Full Body Supersets

A1

Notes:

Chin Up

4 sets - 8-10 reps Partial Rest (90s) Weeks 1 & 2 - 3-4 RIR on All Sets. Weeks 3 & 4 - 0-2 RIR on All Sets

  • 4 Sets

Superset

A2

Notes:

DB Standing Overhead Press

4 sets - 8-10 reps Partial Rest (90s) Weeks 1 & 2 - 3-4 RIR on All Sets. Weeks 3 & 4 - 0-2 RIR on All Sets 1 second pause in stretch position on each rep.

  • 4 Sets

B1

Notes:

Close Grip Barbell Press

3 sets of 12-15 reps Partial Rest (60s) Weeks 1 & 2 - 3-4 RIR on All Sets. Weeks 3 & 4 - 0-2 RIR on All Sets 3 second pause in stretch position on each rep.

  • 3 Sets

Superset

B2

Notes:

DB Y Raise

3 sets of 15-20 reps Partial Rest (90s) Weeks 1 & 2 - 3-4 RIR on All Sets.

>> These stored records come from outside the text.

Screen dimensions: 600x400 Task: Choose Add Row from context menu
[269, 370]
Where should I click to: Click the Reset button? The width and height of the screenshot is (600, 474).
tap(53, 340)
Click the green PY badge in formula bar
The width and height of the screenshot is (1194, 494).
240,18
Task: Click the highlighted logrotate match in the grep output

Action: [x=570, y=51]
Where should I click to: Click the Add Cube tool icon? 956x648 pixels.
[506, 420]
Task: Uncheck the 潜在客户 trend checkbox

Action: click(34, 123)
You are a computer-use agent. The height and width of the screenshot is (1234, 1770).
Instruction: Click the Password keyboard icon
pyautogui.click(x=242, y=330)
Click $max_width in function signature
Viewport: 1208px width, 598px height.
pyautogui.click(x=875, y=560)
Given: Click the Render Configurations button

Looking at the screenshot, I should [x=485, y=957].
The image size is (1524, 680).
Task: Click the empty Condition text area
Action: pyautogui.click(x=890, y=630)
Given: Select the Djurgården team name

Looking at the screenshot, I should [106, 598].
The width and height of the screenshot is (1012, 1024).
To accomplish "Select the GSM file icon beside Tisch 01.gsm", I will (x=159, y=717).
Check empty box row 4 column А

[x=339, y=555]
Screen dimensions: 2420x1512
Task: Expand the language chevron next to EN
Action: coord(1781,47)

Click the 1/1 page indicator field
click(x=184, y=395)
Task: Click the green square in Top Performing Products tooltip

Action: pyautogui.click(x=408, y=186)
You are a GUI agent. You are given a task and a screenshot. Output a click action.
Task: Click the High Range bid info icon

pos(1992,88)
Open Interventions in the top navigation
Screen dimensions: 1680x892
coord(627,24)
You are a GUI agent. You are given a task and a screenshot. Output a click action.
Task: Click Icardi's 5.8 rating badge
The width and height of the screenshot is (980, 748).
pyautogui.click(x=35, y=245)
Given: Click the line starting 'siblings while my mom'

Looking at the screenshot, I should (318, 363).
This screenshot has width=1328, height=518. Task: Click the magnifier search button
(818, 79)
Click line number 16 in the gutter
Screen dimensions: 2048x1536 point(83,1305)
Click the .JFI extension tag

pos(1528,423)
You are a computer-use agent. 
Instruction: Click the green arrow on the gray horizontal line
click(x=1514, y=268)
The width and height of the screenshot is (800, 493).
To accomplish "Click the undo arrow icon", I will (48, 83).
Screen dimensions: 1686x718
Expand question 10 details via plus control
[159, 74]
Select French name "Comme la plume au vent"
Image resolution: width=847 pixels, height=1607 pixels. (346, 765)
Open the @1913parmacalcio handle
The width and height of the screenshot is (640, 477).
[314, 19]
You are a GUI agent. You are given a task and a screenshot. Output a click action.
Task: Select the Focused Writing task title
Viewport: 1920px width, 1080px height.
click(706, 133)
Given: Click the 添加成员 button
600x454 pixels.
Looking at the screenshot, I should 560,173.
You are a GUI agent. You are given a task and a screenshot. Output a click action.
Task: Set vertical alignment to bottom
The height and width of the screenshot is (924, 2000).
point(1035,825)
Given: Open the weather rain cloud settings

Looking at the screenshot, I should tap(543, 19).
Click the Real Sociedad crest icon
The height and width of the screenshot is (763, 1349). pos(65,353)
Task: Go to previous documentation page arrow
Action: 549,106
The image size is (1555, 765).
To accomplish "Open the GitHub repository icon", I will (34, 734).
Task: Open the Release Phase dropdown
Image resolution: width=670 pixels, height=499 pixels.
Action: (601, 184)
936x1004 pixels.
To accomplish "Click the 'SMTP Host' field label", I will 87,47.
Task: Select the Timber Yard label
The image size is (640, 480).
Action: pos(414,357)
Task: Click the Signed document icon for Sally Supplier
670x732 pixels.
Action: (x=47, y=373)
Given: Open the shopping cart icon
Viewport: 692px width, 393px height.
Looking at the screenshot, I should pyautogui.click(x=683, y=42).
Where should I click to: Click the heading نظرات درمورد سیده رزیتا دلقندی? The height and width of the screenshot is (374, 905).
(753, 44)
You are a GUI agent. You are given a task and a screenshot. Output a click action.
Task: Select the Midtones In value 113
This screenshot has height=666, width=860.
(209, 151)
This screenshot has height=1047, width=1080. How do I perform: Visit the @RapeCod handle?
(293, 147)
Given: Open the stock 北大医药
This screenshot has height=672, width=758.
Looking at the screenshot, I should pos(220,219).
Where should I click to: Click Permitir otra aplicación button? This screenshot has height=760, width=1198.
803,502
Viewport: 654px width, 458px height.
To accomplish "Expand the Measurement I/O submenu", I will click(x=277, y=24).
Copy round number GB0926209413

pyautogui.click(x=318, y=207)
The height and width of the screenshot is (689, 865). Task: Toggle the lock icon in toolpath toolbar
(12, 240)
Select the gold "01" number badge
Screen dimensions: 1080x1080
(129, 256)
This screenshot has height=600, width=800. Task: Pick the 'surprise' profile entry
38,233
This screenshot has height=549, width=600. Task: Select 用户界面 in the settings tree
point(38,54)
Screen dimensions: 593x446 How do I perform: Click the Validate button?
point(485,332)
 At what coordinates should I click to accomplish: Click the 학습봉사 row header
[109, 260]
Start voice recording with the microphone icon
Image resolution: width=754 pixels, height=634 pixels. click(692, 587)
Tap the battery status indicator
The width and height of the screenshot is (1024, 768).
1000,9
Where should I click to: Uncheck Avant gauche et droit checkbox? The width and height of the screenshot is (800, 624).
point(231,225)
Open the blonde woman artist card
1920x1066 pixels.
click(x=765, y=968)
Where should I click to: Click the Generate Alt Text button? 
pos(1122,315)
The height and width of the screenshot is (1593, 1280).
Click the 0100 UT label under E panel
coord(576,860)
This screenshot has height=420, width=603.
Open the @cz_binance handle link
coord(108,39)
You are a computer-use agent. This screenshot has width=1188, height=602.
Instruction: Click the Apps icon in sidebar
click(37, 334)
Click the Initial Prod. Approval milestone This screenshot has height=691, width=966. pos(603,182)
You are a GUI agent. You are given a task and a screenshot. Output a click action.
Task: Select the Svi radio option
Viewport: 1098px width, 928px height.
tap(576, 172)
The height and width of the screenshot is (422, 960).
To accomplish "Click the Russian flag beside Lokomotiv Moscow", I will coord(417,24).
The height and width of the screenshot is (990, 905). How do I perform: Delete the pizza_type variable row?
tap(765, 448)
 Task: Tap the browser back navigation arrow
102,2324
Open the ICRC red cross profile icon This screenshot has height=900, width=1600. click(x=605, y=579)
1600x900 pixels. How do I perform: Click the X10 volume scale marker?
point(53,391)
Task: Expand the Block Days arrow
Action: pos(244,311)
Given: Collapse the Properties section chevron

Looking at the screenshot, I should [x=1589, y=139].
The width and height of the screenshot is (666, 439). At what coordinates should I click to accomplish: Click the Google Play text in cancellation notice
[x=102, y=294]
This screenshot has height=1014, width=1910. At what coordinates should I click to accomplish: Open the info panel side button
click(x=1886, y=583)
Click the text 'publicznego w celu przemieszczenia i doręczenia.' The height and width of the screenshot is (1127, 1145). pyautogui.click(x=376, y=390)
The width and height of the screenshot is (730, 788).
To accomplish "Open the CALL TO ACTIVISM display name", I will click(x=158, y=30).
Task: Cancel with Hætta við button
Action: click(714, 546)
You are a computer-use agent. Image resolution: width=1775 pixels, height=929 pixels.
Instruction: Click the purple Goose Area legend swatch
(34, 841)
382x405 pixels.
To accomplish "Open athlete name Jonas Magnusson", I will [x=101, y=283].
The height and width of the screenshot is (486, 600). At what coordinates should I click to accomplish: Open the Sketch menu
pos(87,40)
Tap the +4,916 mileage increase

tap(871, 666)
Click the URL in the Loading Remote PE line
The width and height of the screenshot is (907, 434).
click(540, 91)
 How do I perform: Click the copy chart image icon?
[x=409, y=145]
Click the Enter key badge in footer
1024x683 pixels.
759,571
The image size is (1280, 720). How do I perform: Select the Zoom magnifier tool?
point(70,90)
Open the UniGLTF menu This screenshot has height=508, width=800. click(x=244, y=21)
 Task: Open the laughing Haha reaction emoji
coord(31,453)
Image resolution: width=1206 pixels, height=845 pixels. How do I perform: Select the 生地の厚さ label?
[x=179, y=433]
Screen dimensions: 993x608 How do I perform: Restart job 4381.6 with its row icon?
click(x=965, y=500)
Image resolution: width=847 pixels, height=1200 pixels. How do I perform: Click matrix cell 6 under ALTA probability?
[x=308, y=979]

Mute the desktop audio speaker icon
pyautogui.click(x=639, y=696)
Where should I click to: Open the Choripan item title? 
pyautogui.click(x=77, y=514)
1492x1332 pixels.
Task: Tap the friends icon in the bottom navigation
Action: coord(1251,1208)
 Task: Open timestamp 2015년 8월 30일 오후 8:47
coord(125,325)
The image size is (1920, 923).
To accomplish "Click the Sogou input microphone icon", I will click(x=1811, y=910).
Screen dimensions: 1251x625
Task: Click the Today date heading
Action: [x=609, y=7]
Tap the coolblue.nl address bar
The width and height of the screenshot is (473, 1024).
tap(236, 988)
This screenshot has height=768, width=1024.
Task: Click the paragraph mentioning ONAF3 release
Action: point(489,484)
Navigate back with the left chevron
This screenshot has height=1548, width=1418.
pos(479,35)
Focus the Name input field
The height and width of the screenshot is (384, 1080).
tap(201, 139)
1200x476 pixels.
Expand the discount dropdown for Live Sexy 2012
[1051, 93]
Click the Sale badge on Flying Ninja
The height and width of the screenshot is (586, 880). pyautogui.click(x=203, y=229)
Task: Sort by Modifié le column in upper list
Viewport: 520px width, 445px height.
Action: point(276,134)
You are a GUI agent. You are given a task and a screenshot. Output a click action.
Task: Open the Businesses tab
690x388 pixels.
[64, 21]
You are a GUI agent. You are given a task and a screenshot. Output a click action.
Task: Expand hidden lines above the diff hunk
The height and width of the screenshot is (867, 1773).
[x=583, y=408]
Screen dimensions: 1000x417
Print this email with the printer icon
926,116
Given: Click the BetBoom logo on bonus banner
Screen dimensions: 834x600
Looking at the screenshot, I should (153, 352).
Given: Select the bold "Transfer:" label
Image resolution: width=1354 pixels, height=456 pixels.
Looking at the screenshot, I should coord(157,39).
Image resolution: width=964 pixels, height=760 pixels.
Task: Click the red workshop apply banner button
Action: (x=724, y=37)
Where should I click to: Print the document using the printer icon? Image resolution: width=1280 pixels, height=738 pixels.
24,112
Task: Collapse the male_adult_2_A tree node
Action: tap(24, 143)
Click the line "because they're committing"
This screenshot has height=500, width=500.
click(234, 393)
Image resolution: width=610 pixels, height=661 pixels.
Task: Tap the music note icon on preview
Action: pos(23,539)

Weeks 3 & 4 - 0-2 RIR on All Sets 1 second pause in top position on each rep.

  • 3 Sets

C1

Notes:

Single Leg Lying Leg Curl

3 sets of 8-10 reps per side Partial Rest (60s) 1-2 RIR on all sets 1 & 1/4 reps - Go all the way up, 1/4 of the way down, all the way up, all the way down - that's 1 rep.

  • 3 Sets

Superset

C2

Notes:

Rear Leg Emphasis Split Squat

3 sets of 8-10 reps per side Partial Rest (90s) 1-2 RIR on all sets 1 & 1/4 reps - Go all the way down, 1/4 of the way up, all the way down, all the way up - that's 1 rep.